Problem to work on: What's needed is the listing below, repeated word for word with no pictures.

Working data:
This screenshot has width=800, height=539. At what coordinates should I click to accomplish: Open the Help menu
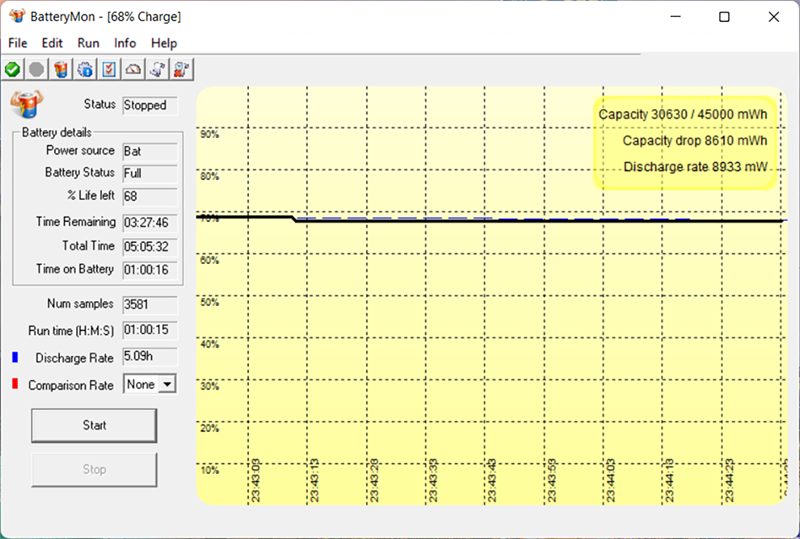(164, 43)
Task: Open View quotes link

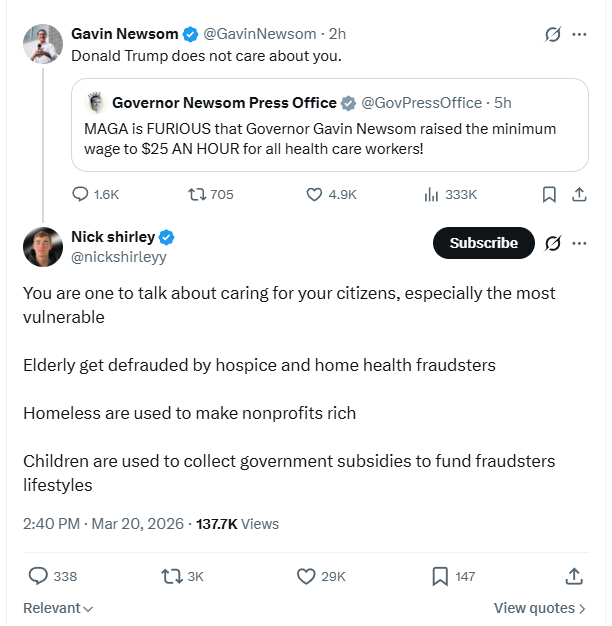Action: [x=540, y=608]
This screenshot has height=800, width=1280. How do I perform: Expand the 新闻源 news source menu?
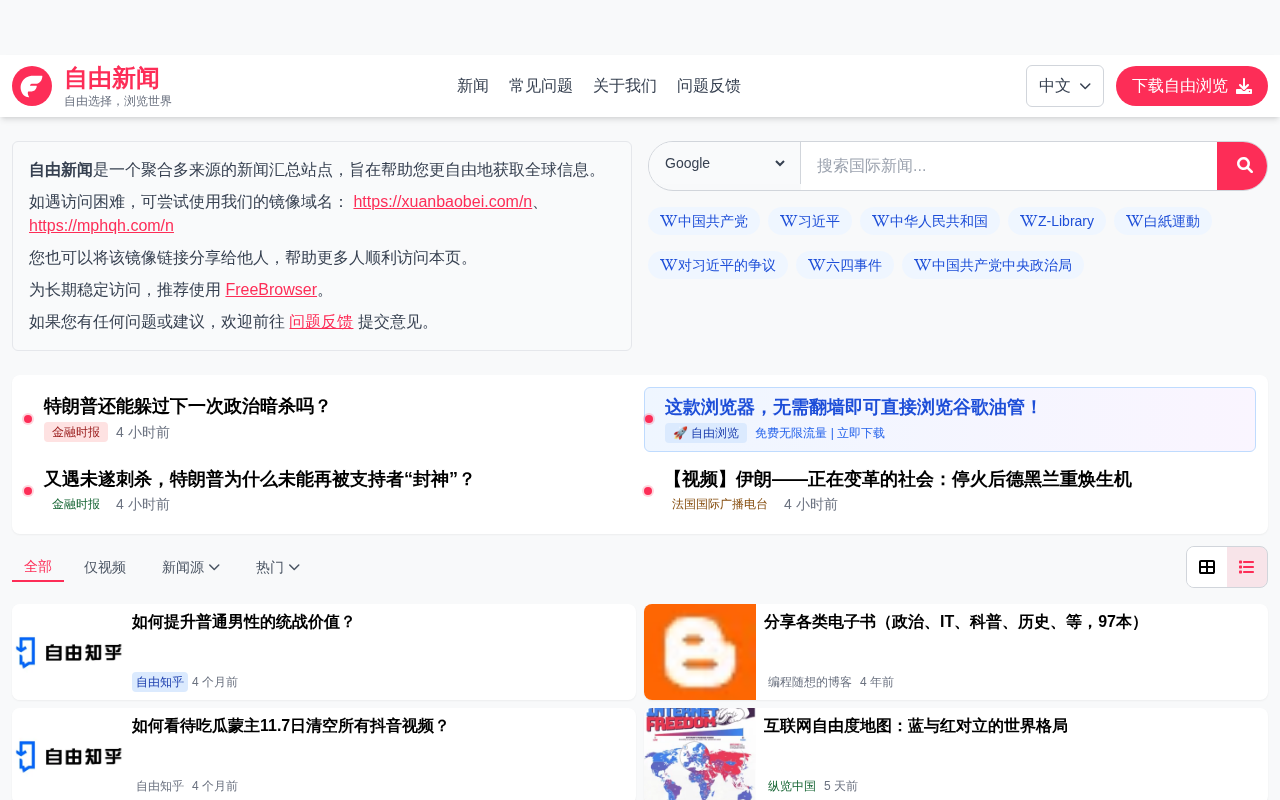[x=190, y=567]
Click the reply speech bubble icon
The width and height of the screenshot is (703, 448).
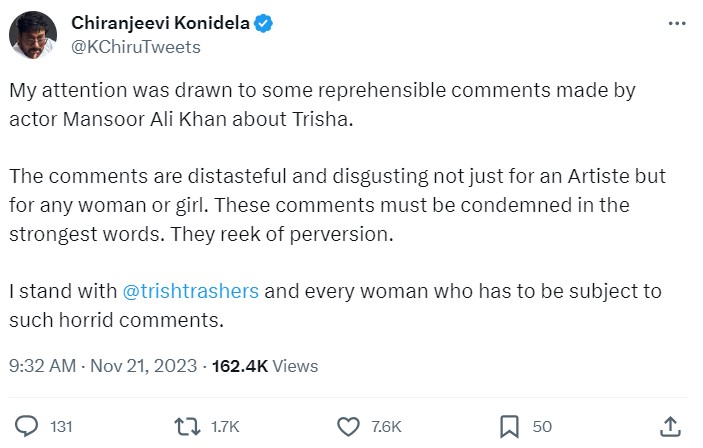(28, 426)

Written answer:
This screenshot has width=800, height=539. At what coordinates should I click to accomplish: Open the Help menu
(164, 43)
Task: Open View quotes link

Action: [x=540, y=608]
This screenshot has height=800, width=1280. How do I perform: Expand the 新闻源 news source menu?
[x=190, y=567]
Click the reply speech bubble icon
The width and height of the screenshot is (703, 448).
(28, 426)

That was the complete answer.